Return value of a function not recognized as lvalue

Question

Here's an example:

void foo(int*& x) {}

struct boo  
{  
  int* z;  
  int* getZ() { return z; }  
};

int main()
{
  int* y;
  foo(y);  // Fine

  boo myBoo;
  foo(myBoo.getZ());  // Won't compile

  return 0;
}

I can fix this by having boo::getZ() return a reference to a pointer, but I'm trying to understand what the difference is between the two parameters being passed in to foo(). Is the int* being returned by boo::getZ() not an lvalue? If so, why not?

Answer 1

"Is the int* being returned by boo::getZ() not an lvalue? If so, why not?"

No, think twice!
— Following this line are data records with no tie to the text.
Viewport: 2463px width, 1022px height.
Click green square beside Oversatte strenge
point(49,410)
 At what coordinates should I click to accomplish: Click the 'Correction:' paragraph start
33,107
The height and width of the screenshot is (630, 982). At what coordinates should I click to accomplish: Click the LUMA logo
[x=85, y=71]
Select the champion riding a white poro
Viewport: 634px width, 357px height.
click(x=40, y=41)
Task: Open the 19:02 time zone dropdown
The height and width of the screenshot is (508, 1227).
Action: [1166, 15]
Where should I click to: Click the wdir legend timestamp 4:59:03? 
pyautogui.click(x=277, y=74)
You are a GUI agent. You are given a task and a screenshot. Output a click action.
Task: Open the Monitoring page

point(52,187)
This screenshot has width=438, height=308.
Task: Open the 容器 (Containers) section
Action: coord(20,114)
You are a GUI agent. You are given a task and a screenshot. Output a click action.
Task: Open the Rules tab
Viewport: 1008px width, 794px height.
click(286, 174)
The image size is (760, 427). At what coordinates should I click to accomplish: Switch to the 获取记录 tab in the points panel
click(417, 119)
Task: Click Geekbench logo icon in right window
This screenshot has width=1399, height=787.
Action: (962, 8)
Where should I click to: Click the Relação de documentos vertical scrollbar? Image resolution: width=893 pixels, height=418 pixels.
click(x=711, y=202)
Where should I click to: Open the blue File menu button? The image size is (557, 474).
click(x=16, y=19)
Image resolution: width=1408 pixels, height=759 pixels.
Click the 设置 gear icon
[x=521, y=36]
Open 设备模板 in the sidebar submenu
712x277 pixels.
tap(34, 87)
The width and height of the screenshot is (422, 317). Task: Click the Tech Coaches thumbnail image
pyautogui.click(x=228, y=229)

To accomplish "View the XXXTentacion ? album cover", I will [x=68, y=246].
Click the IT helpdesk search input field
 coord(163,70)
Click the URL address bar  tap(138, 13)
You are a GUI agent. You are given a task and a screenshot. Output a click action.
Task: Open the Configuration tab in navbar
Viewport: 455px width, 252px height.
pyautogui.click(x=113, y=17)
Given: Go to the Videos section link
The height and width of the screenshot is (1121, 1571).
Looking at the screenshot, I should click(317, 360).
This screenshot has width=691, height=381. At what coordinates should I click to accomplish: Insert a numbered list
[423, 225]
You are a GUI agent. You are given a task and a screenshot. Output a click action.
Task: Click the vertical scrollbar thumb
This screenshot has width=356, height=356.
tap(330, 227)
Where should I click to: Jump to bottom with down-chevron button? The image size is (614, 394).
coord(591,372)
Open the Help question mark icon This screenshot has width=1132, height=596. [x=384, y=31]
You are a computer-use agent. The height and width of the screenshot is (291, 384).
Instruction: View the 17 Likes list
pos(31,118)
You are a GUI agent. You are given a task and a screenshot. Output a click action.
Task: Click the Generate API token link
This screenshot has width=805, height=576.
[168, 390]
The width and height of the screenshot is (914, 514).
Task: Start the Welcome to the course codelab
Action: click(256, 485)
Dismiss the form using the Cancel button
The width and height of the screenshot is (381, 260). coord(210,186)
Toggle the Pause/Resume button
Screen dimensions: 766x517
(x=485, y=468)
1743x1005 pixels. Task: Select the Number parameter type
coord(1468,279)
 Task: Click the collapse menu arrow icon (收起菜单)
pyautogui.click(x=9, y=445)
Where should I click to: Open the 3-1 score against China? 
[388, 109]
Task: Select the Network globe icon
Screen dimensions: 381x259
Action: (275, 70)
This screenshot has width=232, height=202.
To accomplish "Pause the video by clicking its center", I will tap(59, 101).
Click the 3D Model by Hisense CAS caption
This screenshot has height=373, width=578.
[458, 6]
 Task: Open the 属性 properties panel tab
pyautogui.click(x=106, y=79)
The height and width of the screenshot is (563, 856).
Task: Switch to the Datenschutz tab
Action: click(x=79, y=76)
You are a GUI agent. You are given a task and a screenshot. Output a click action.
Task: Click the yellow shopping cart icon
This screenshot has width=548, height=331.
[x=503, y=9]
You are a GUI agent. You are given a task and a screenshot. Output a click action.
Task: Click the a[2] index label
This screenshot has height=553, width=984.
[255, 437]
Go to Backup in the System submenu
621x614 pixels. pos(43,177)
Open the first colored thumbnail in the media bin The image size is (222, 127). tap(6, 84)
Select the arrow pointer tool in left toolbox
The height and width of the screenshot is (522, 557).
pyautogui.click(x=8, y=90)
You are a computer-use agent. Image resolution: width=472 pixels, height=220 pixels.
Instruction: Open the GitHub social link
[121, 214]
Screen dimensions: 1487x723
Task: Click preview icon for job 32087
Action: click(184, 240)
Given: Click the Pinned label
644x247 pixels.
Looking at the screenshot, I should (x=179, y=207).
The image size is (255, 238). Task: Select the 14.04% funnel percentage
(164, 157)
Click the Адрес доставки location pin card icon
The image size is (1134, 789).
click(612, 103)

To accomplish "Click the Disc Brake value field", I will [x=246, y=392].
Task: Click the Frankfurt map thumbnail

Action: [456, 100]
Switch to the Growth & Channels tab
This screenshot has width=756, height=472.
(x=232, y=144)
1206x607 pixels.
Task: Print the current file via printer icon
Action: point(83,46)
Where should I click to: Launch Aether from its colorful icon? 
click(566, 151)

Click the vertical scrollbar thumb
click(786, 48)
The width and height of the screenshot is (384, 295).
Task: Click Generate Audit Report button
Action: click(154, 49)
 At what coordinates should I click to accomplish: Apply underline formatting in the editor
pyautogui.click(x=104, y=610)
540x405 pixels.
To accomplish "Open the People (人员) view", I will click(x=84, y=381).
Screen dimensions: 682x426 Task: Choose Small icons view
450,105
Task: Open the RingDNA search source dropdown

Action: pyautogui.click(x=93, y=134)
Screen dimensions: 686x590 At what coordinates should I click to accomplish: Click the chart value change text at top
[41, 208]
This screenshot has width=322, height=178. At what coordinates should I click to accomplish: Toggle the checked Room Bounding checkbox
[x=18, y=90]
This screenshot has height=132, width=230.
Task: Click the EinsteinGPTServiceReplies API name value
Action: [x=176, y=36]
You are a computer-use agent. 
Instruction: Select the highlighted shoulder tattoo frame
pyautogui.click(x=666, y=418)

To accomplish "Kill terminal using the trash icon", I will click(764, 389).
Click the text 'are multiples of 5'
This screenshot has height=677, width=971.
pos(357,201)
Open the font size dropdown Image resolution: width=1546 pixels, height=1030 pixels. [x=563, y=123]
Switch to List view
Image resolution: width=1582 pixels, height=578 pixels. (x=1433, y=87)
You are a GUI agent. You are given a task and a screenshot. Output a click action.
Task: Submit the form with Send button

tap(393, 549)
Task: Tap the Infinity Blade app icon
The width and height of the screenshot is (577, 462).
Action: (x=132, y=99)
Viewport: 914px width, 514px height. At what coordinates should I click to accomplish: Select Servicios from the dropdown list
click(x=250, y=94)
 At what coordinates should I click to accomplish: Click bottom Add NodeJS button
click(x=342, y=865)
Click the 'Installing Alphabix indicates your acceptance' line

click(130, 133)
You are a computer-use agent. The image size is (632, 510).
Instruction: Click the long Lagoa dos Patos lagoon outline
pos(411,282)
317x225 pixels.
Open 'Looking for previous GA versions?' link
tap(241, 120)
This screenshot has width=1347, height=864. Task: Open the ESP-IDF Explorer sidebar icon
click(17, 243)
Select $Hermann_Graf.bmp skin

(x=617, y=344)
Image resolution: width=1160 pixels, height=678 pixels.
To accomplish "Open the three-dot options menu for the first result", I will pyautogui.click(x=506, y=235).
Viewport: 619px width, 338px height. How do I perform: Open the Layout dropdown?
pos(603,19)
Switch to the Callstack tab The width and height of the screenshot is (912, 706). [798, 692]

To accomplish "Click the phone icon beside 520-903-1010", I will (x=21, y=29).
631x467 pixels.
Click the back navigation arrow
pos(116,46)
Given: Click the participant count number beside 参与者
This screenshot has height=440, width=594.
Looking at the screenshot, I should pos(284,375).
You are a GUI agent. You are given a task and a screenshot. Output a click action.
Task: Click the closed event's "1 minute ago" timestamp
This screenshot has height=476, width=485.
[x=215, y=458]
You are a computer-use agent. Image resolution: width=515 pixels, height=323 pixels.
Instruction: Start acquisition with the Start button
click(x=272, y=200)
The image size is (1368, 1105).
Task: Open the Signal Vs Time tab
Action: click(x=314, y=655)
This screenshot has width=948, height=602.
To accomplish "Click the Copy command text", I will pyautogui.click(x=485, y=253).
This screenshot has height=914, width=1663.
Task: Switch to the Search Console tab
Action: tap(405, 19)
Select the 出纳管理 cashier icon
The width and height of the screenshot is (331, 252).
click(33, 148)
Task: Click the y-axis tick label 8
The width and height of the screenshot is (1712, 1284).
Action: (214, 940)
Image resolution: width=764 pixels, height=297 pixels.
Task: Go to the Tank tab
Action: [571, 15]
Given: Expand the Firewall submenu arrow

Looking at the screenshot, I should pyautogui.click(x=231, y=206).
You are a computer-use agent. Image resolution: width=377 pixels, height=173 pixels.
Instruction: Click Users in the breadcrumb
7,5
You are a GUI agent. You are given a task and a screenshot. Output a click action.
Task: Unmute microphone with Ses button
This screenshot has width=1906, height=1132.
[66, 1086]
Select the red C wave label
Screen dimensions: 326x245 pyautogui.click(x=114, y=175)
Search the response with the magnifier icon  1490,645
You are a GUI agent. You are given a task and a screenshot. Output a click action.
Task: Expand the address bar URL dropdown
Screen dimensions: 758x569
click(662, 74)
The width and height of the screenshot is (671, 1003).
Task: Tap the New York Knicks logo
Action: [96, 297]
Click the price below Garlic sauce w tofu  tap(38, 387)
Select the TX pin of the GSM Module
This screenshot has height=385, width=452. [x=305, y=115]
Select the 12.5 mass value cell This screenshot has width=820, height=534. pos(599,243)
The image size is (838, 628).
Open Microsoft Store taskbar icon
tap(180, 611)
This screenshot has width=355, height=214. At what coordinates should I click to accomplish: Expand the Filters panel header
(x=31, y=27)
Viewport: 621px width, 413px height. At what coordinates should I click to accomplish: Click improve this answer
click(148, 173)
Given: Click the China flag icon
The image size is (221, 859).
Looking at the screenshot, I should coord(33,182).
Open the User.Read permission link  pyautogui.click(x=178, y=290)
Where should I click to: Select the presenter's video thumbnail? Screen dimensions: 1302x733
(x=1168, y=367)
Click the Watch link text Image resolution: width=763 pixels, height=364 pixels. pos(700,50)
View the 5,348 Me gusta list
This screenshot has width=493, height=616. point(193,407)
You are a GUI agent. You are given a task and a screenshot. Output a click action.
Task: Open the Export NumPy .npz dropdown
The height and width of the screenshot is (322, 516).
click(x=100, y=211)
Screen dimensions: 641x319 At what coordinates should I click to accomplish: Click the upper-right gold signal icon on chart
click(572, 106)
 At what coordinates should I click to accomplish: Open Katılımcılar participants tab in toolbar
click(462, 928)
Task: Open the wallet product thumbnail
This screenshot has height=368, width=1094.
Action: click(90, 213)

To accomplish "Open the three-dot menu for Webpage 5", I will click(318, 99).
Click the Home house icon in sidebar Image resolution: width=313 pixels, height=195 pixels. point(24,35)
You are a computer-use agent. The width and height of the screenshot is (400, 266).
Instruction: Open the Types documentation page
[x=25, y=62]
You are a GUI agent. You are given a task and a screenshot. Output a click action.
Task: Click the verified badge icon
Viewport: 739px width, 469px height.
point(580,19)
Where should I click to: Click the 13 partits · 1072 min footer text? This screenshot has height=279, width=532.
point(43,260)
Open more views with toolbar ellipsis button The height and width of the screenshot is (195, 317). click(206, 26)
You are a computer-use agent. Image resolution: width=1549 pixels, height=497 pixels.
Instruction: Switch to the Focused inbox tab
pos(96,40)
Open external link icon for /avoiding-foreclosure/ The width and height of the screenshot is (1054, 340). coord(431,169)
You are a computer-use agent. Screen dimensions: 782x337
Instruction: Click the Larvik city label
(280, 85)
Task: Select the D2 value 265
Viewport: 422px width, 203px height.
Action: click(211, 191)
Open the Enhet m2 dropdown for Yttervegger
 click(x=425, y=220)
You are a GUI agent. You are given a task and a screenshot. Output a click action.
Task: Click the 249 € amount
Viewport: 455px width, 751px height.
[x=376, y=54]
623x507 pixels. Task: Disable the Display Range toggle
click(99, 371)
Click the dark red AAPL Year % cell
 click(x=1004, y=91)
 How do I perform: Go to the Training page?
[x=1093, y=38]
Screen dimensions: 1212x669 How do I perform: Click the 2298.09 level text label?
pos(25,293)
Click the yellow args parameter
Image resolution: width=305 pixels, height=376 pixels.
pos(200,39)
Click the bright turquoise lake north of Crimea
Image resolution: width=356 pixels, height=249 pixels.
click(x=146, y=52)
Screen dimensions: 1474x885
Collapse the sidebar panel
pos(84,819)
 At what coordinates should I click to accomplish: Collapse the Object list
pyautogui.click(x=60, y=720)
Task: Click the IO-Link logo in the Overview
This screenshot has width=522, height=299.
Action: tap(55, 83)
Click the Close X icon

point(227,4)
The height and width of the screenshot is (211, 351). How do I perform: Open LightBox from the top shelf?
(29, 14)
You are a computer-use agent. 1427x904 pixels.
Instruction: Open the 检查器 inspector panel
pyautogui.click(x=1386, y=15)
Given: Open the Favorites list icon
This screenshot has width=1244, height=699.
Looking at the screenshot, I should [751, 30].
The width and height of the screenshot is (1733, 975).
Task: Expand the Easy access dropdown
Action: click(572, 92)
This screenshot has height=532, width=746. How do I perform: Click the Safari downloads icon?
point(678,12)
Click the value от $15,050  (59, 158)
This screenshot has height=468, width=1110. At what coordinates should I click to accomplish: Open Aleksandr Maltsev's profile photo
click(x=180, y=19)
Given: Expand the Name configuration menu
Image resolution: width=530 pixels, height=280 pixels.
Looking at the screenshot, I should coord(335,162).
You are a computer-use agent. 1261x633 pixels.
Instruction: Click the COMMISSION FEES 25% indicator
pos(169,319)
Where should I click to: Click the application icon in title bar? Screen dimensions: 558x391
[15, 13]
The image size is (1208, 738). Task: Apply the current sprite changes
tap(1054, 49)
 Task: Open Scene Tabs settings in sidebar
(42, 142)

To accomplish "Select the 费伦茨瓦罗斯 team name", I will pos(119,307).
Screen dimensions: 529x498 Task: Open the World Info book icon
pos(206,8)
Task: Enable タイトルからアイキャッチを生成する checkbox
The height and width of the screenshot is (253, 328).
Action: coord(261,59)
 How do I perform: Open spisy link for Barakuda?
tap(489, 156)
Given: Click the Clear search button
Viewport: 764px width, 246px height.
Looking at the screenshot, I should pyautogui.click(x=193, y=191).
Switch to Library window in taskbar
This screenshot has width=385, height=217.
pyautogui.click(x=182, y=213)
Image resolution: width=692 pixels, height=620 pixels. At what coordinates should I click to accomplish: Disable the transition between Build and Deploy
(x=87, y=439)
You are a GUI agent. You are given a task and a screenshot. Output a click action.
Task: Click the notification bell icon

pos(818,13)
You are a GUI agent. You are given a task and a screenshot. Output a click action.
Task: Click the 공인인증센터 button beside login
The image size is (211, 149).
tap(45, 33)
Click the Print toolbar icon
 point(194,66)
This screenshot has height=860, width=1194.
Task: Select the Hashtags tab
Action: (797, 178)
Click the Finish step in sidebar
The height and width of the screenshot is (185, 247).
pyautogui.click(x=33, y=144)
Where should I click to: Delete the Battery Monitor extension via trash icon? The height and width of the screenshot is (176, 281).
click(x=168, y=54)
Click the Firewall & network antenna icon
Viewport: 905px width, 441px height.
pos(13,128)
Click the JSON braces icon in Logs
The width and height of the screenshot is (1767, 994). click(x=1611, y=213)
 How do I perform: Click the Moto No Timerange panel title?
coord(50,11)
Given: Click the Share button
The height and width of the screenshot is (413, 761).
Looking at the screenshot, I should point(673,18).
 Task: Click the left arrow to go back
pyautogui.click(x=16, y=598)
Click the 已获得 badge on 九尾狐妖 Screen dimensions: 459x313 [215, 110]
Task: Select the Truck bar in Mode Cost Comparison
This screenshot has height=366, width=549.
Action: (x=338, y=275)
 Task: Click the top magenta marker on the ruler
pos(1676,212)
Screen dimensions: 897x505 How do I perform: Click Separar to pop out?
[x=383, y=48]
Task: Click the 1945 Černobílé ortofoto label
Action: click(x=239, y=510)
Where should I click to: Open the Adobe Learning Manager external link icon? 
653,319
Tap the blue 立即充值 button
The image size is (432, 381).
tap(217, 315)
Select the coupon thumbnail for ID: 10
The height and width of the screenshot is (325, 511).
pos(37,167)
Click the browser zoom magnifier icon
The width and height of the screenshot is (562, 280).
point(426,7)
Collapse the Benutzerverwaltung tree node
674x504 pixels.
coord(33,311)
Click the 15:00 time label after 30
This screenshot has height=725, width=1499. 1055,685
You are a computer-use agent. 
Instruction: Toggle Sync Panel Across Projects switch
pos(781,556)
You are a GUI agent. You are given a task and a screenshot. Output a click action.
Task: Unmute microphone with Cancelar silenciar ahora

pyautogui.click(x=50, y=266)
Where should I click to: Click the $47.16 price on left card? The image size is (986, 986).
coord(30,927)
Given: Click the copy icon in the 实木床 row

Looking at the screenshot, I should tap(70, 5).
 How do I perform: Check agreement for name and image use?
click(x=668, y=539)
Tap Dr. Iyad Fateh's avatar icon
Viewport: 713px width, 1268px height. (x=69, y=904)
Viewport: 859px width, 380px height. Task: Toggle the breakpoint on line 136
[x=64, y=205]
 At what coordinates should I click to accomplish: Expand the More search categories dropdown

The return value of a function is a prvalue unless a reference is returned.

You need

struct boo {  
   int* z;  
   int& getZ() { return *z; }
   // ^ 
   // |------------- Note the reference '&'
};

to compile this correctly.

Though having something like

struct boo {  
   int& getZ() { return z; }

private:
   int z;  
};

feels better for me (though not right finally IMHO).

---

What I'd have for really providing getter/setter member functions, would look as follows (Note it's pseudo code, replace T with the actual data types you need!)

class boo {  
public:
   T z() const { return z_; }
   void z(const T& newValue ) { z_ = newValue; }

private:
   T z_;  
};

Answer 2

If T is an object type and f is declared as...

T &  f();                                          f() is an lvalue
T && f();                     then                 f() is an xvalue
T    f();                                          f() is a prvalue

So getZ() is a prvalue (T = int *), which is an rvalue, and not an lvalue.